__Excerpt to read__.
I check my phone for what seems like the hundredth time today despite it not having buzzed at me in the last 5 days other than a message from my network telling me I could get discounted tickets to some show or other. I’m unsurprised to find no messages waiting for me and set the phone back down next to me, sighing heavily.
I was looking forward to spending a stress free summer hanging out with my friends, but I’ve still heard nothing from them. I figure they must have family stuff to do, or else be sat inside watching the weather deteriorate like me, so I pick up the book lying discarded next to me and open it to where I last left off, leaning back against the soft padded wall of the window seat to escape into the fictional world on the pages in front of me.
- What is great about this character: he/she is very relatable.
- The whole paragraph is very well written. If I were to keep it, I would do minor editing on it.
- I get a great picture of the scene: the rain, boredom, loneliness and sadness, but, why should I keep reading? Where is the story going?
- “My friends” and “book” sound really vague. Wouldn’t she think of one friend in particular? Which book? Details like these ground us a bit more into the story. They make it feel real.
- You are half way there with your show don’t tell. Don’t tell us she’s desperate. Show us. Don’t have her tell us about her friends. Show us.
- This scene is very heavy in narration. It’s a bit of an “infodump”. Infodumps are paragraphs where nothing happens and the author uses his characters to catch up the reader on the story.

__Recorded data__.
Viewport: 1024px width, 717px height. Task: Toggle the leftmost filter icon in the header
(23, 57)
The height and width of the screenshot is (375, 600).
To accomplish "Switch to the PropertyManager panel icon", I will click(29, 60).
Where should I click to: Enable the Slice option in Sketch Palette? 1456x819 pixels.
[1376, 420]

--

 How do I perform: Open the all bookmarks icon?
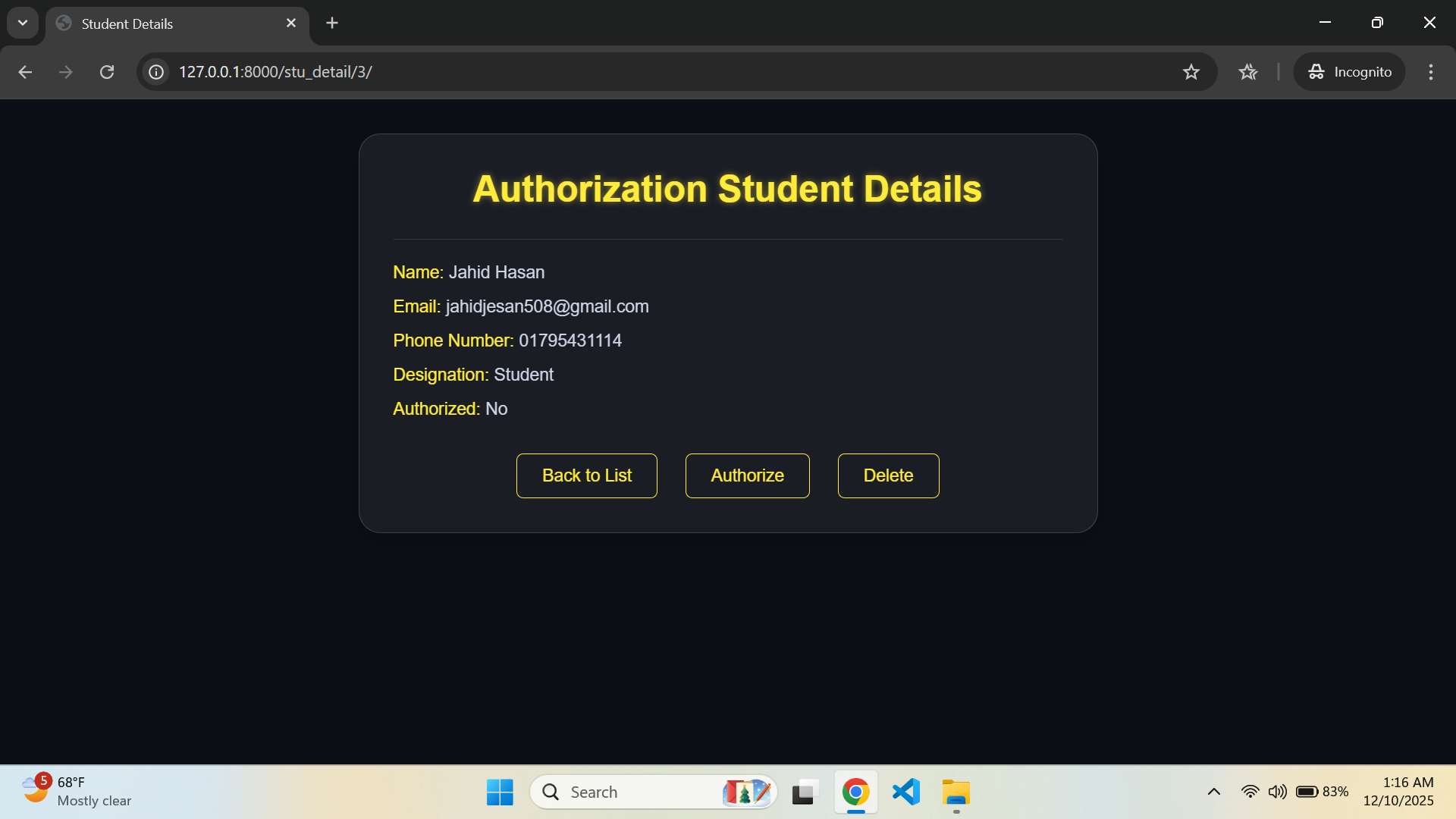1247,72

==

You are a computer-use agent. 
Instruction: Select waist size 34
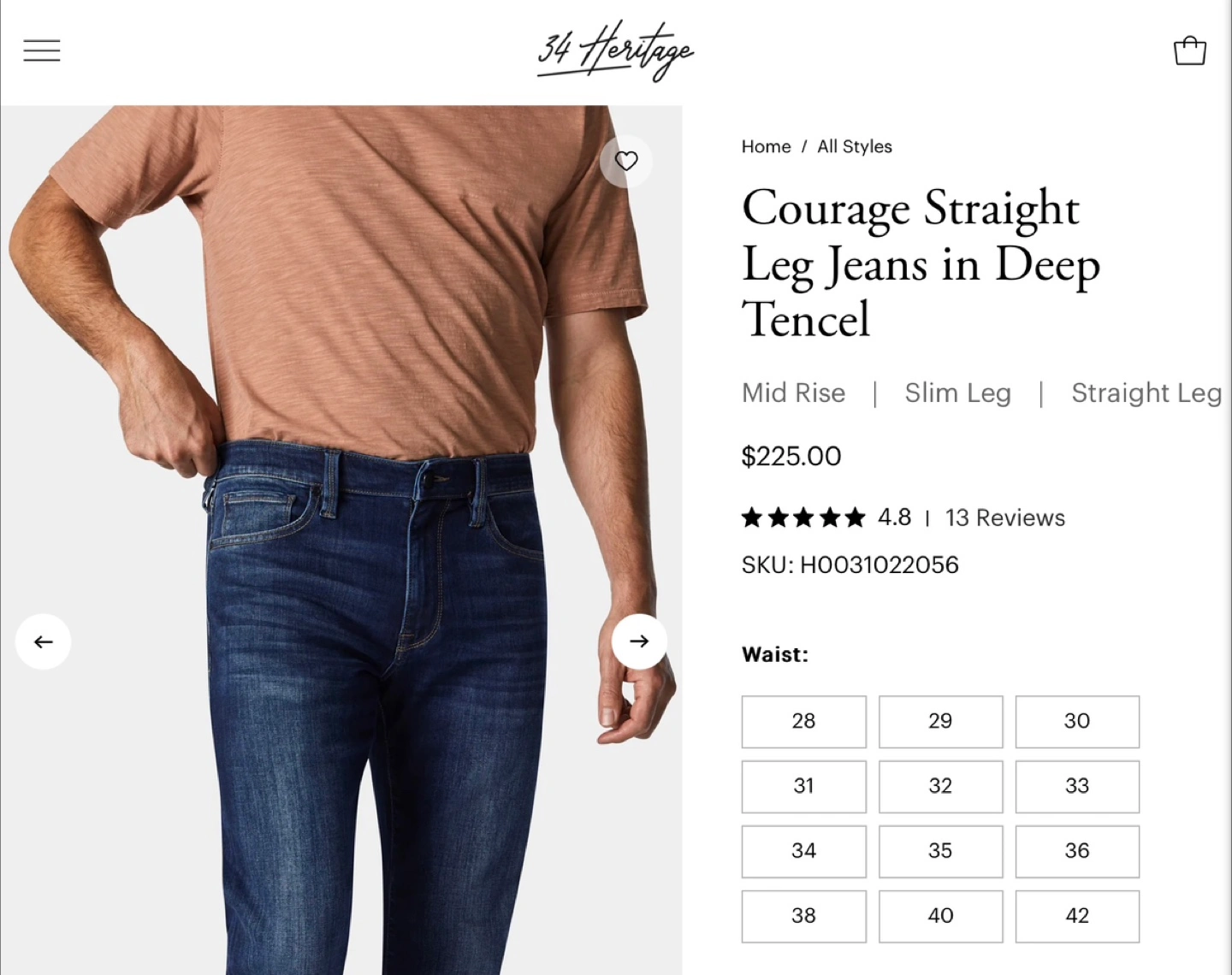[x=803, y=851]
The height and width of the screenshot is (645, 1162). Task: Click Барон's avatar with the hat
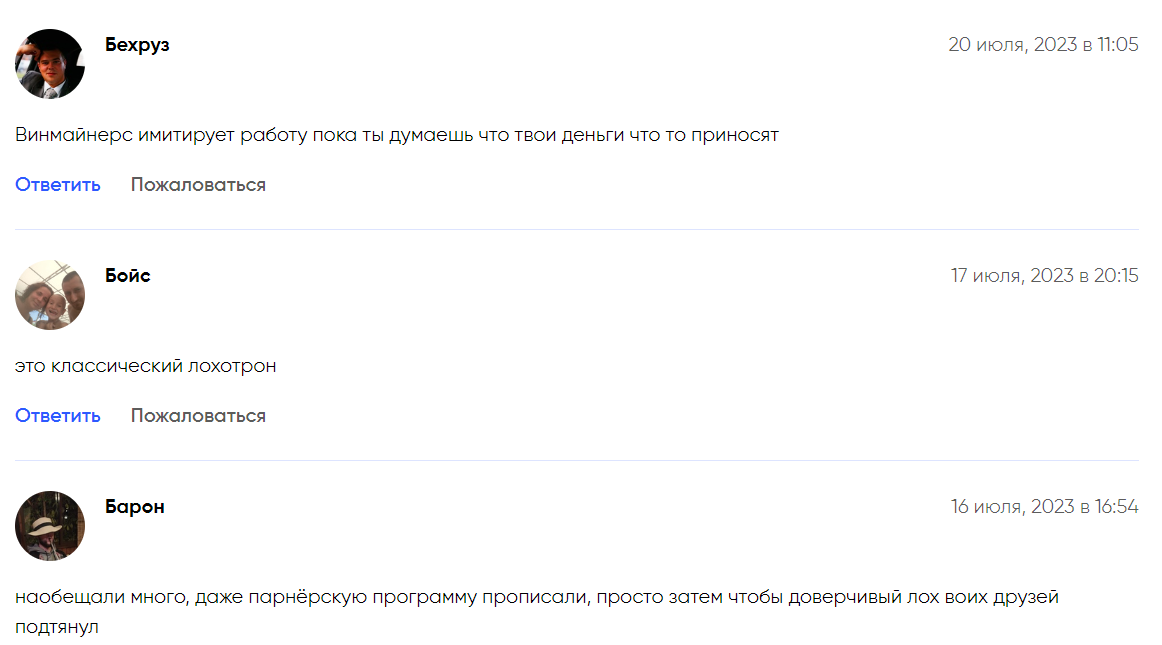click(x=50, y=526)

__Tasks to perform__.
A - In the story critique, what is an "infodump"?
B - Echo everything in the story critique from "I was looking" down to "front of me.".

__Answers for the exercise__.
A - A paragraph where nothing happens and the author uses his characters to catch the reader up on the story.

B -
I was looking forward to spending a stress free summer hanging out with my friends, but I’ve still heard nothing from them. I figure they must have family stuff to do, or else be sat inside watching the weather deteriorate like me, so I pick up the book lying discarded next to me and open it to where I last left off, leaning back against the soft padded wall of the window seat to escape into the fictional world on the pages in front of me.